YOUR INSTRUCTIONS
Convert the lines of the records below into a numbered list, omitting blank lines and leaving out the pictures.

DATA SUPPLIED
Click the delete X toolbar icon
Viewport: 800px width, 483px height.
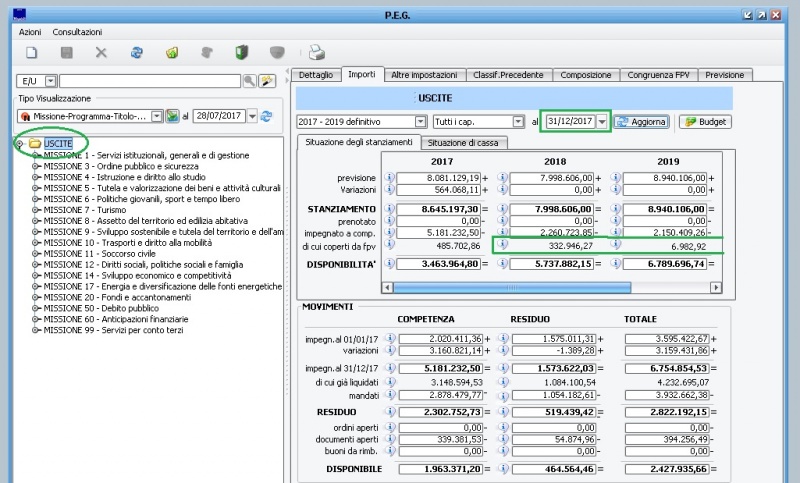[x=101, y=52]
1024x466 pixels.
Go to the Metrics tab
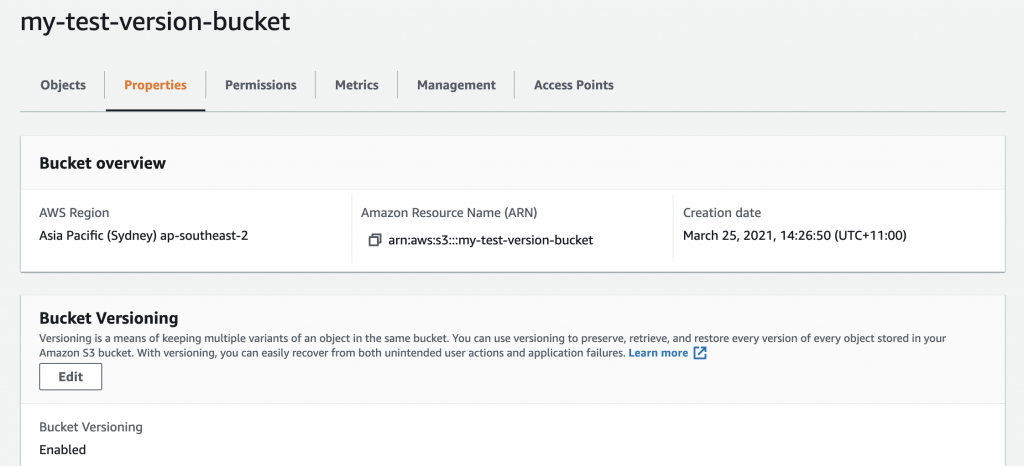[357, 85]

RESULT FOR THIS TASK
1. Click the delete X toolbar icon
2. Viewport: 800px width, 483px height.
3. [x=101, y=52]
4. 1024x466 pixels.
5. Go to the Metrics tab
6. [357, 85]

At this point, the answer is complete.